I have a 1970's era M70 in 30-06 that I snagged for a song a couple years back, and after issues with POI shift from moisture getting in the stock, had the stock refinished and glass bedding done. For context, the rifle was sort of a safe queen for the original owner, and in its original state (no free float), was hammering consistent 0.8" groups with factory SST and Fusion loads, so some investment was definitely worth it.
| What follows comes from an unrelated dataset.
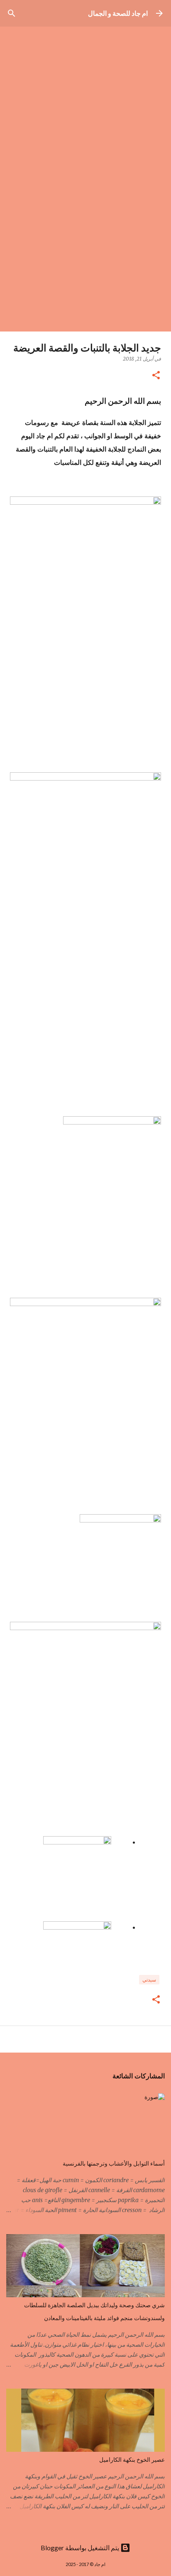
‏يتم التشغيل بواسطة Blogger (80, 2547)
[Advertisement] (85, 241)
Anywho, had a local smith do the refinish and bedding, for which I requested a full bedding job (front/rear) and the stock refinish w/ butt pad, simple right? Well, this turned into a bit of an odyssey getting him to finish it (first time he called for pick up, he forgot to add the butt pad), and after 3x the quoted timeline I finally got the rifle back. Thankfully, first groups were great, some new ammo tested averaging 0,7" across multiple groups (yes, 3-shots alone aren't statistically significant) . While this was great, it was when I pulled the action to install a trigger spring that I found this (insert insult) had done a completely different bedding style without my consult, bedding only the front lug. He had shown me that he had bedded the length of the fore end, doing the taped barrel method for the free float, but no mention of not doing the rear.

Thus, my question, while the gun shoots, would it be prudent to bed the tang as well or just let it ride? Would just do it myself this time. I am of the mind if it isn't broken don't fix it, but given I'd like to drop a Trijicon on this for crop destruction/heading out west, I wonder if the increased stability would be worth it for peace of mind.
 

Shortschaf

WKR
Classified Approved
Joined
Jul 29, 2020
Messages
662
As someone who has bedded a few rifles and scope mounts, I would personally bed the rear tang

If you don't feel like committing the time, and are happy with the rifle's performance, don't feel like you have to though
 
OP
H

Halligan

FNG
Joined
Sep 19, 2024
Messages
17
Your reply was pretty timely, the gun made a decision for me lol.
Was doing a pre season tare down, and found a crack in the stock between the bag box and trigger guard.

Best the smith and I could surmise, was that the tang not being being bedded caused the action to be tilted, somehow causing the middle screw to take more recoil (two piece trigger guard). Good chance it would have been fine if it was even.

Thankfully caught it early so that and the rear bedding are being dealt with.